Prompt: Please give again, exactly and in full, each line from the one holding "Instruction: Toggle reader view for this page" to the end of the listing.

Task inputs:
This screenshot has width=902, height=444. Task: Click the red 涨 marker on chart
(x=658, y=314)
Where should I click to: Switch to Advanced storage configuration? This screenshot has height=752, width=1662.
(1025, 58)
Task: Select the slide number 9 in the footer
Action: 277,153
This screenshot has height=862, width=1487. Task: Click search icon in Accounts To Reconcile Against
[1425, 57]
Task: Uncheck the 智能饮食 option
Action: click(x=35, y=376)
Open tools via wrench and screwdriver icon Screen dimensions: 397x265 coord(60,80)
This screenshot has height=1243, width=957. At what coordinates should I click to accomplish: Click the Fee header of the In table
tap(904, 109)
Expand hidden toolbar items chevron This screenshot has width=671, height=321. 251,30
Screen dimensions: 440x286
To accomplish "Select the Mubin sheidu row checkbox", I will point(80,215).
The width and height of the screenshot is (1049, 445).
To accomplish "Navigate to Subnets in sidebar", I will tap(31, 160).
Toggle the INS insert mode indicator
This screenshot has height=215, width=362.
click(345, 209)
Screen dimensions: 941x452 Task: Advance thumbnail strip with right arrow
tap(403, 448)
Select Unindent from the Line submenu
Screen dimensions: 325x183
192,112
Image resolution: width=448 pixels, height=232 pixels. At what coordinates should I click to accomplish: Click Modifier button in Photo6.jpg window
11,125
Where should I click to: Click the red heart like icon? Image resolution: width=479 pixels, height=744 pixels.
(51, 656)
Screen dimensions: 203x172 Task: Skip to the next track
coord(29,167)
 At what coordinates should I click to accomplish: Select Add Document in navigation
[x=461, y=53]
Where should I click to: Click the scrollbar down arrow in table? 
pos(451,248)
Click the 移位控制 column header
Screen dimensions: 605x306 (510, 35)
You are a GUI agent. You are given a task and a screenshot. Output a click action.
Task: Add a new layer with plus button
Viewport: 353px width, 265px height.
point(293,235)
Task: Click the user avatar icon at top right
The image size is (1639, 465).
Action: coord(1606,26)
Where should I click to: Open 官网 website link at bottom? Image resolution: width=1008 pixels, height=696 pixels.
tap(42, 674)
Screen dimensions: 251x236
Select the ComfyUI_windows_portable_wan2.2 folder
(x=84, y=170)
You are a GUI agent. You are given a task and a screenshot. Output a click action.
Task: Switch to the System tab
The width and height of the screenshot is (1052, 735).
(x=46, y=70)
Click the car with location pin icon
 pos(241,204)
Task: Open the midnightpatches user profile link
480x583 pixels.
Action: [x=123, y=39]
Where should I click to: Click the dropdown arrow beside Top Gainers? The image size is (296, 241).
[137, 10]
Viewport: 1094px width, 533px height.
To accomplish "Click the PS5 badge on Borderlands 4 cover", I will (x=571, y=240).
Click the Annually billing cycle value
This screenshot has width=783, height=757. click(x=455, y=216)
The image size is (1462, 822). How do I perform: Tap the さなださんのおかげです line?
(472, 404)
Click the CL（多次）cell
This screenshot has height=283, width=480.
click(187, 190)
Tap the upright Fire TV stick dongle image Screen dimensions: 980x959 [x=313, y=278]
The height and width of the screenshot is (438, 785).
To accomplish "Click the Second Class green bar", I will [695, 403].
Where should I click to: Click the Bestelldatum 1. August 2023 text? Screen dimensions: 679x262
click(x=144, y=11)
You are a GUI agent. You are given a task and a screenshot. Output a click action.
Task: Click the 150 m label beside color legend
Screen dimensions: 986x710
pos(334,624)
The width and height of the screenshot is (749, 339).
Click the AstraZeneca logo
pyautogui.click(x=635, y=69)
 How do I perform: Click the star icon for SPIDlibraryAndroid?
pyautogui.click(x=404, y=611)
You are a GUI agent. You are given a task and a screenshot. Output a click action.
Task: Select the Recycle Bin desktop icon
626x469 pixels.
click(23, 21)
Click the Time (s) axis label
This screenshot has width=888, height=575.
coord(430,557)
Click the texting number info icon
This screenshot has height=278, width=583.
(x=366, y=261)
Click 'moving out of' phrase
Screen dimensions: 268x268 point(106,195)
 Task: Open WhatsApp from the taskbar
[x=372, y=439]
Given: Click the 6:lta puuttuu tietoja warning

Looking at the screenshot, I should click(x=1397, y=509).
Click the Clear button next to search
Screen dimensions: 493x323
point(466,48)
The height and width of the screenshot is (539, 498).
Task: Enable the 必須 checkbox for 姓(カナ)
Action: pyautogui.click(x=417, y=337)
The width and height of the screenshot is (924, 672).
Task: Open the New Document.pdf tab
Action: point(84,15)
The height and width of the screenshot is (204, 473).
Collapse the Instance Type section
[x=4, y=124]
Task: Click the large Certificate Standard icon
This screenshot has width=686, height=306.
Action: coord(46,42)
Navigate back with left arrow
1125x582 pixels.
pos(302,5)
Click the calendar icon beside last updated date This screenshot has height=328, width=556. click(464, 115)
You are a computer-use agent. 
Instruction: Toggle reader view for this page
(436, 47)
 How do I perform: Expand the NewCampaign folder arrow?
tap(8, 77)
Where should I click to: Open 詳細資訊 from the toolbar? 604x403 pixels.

Task output:
Instruction: Toggle reader view for this page
(436, 47)
 How do I perform: Expand the NewCampaign folder arrow?
tap(8, 77)
Where should I click to: Open 詳細資訊 from the toolbar? 604x403 pixels.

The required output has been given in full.